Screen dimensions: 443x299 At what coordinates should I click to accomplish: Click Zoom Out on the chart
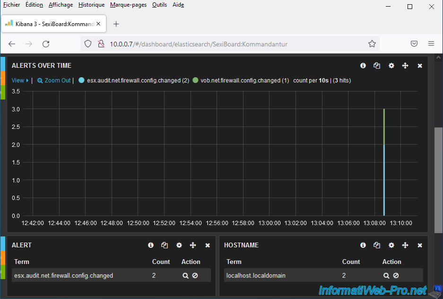tap(54, 81)
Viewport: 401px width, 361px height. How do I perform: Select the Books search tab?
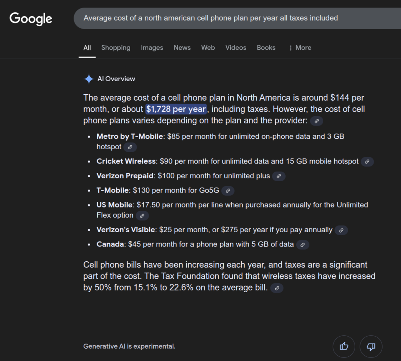coord(266,48)

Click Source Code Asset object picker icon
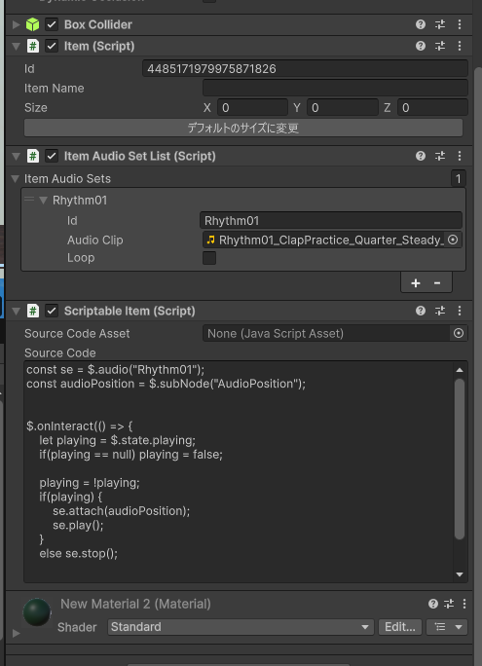[459, 333]
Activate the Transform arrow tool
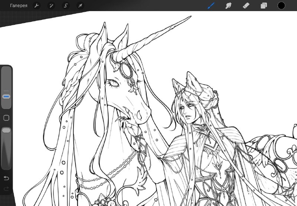Viewport: 297px width, 206px height. (x=80, y=6)
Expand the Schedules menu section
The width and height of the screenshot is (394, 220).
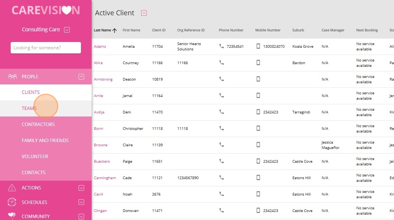[x=81, y=202]
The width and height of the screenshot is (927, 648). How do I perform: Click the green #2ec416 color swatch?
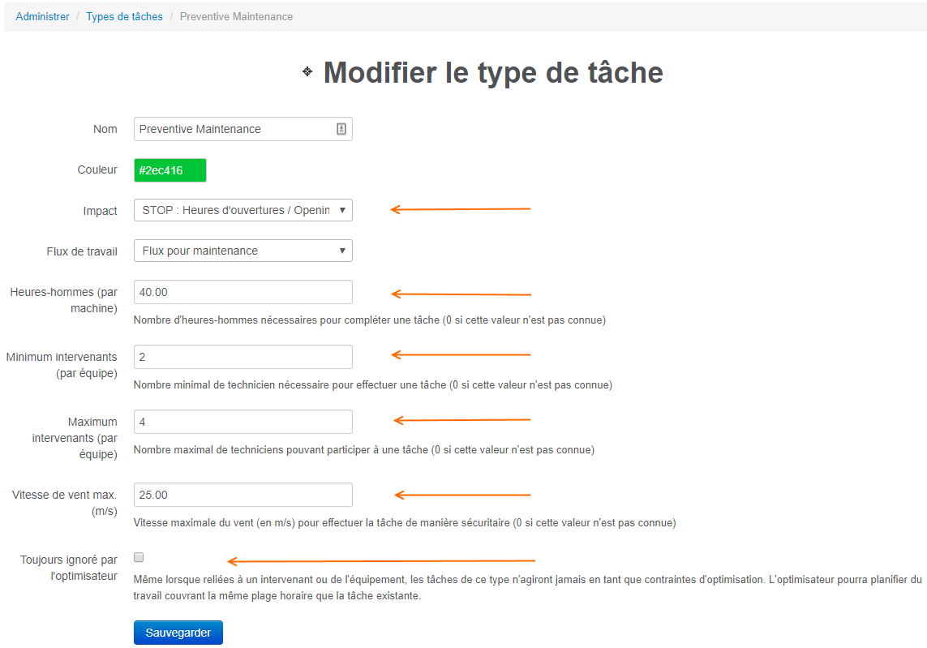pos(170,170)
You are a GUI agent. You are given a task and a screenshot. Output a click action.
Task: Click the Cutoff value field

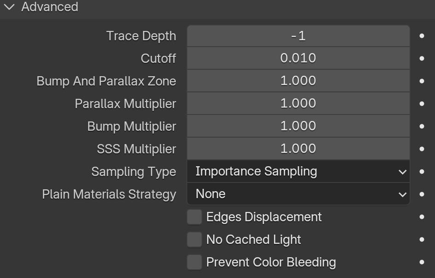tap(298, 58)
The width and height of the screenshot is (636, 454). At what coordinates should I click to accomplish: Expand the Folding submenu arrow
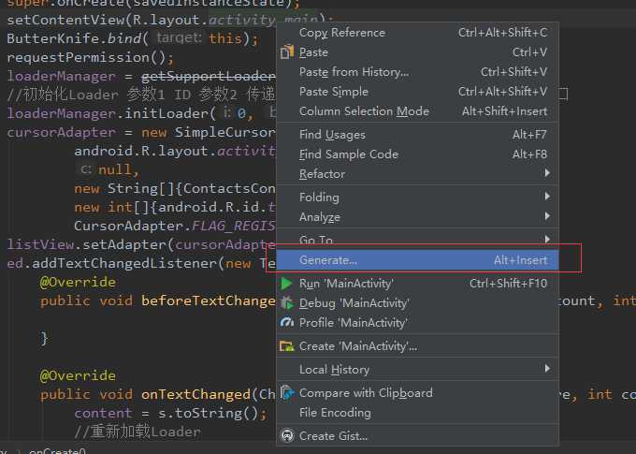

--

Show every line above in which the word "Expand" is found.

Expand the Schedules menu section
The width and height of the screenshot is (636, 454). At what coordinates should I click to accomplish: Expand the Folding submenu arrow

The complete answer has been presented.